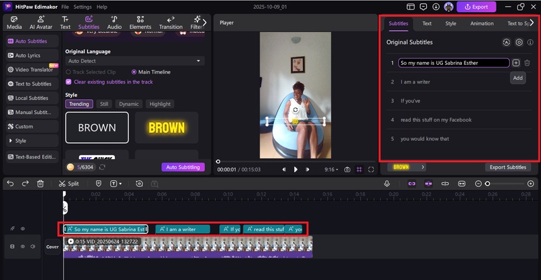
Task: Click the Split scissors tool
Action: [x=68, y=184]
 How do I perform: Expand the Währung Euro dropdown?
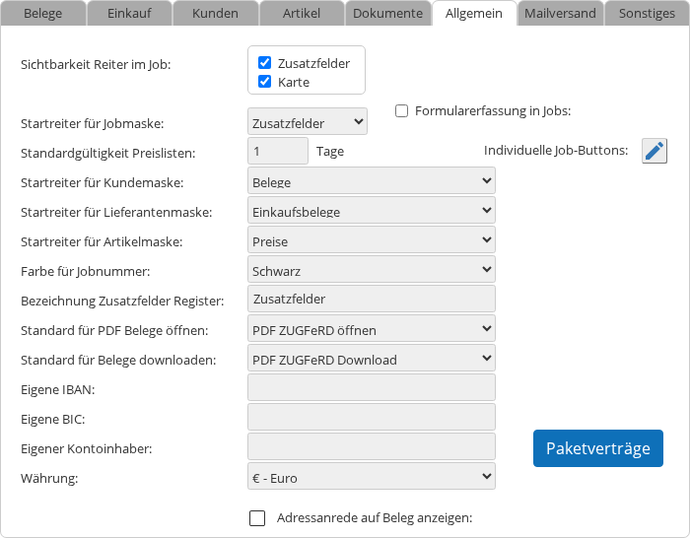371,477
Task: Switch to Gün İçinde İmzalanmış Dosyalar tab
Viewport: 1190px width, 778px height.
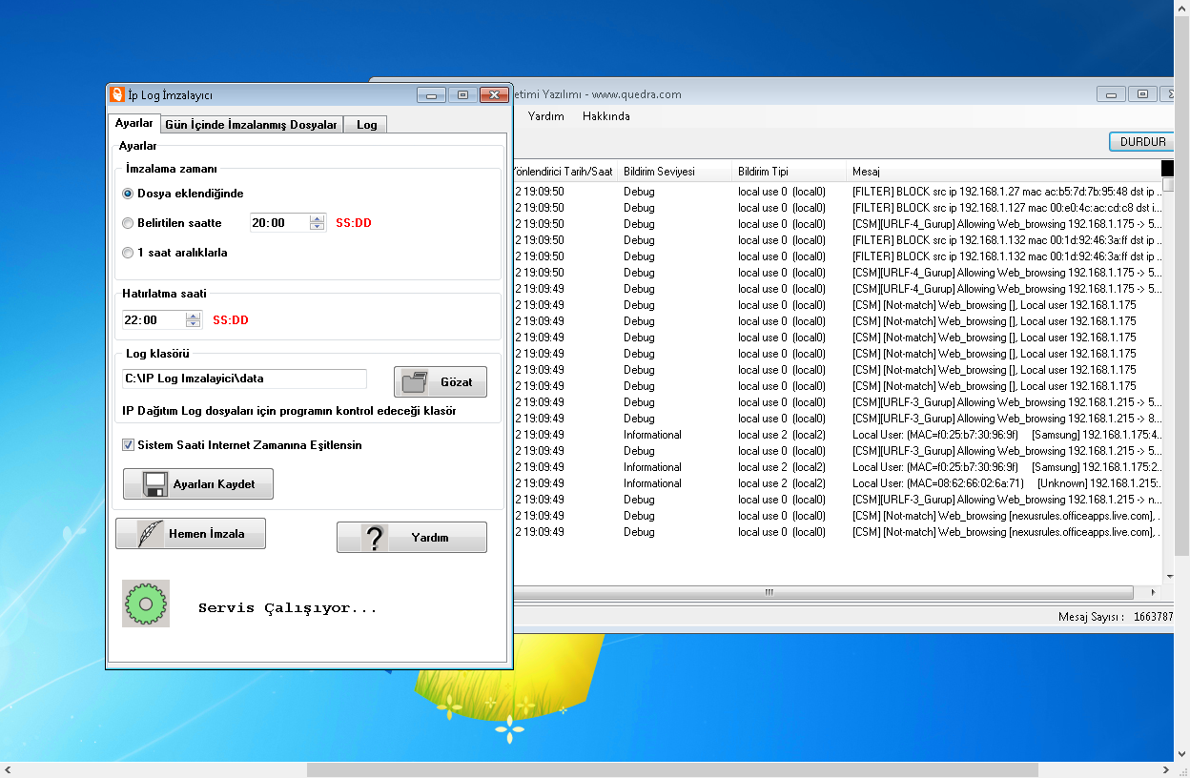Action: click(x=251, y=125)
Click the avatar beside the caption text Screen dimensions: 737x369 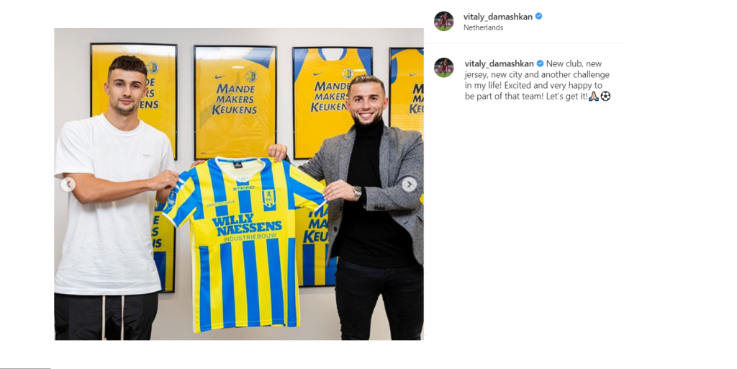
++++++++++
:: Action item ::
Set down, word for word, only the lines running from the line with "How do I perform: Expand" through the final line of the entries above, omitting all pictures.

:: Your response ::
 How do I perform: Expand the Währung Euro dropdown?
371,477
Task: Switch to Gün İçinde İmzalanmış Dosyalar tab
Viewport: 1190px width, 778px height.
Action: click(x=251, y=125)
Click the avatar beside the caption text Screen dimensions: 737x369 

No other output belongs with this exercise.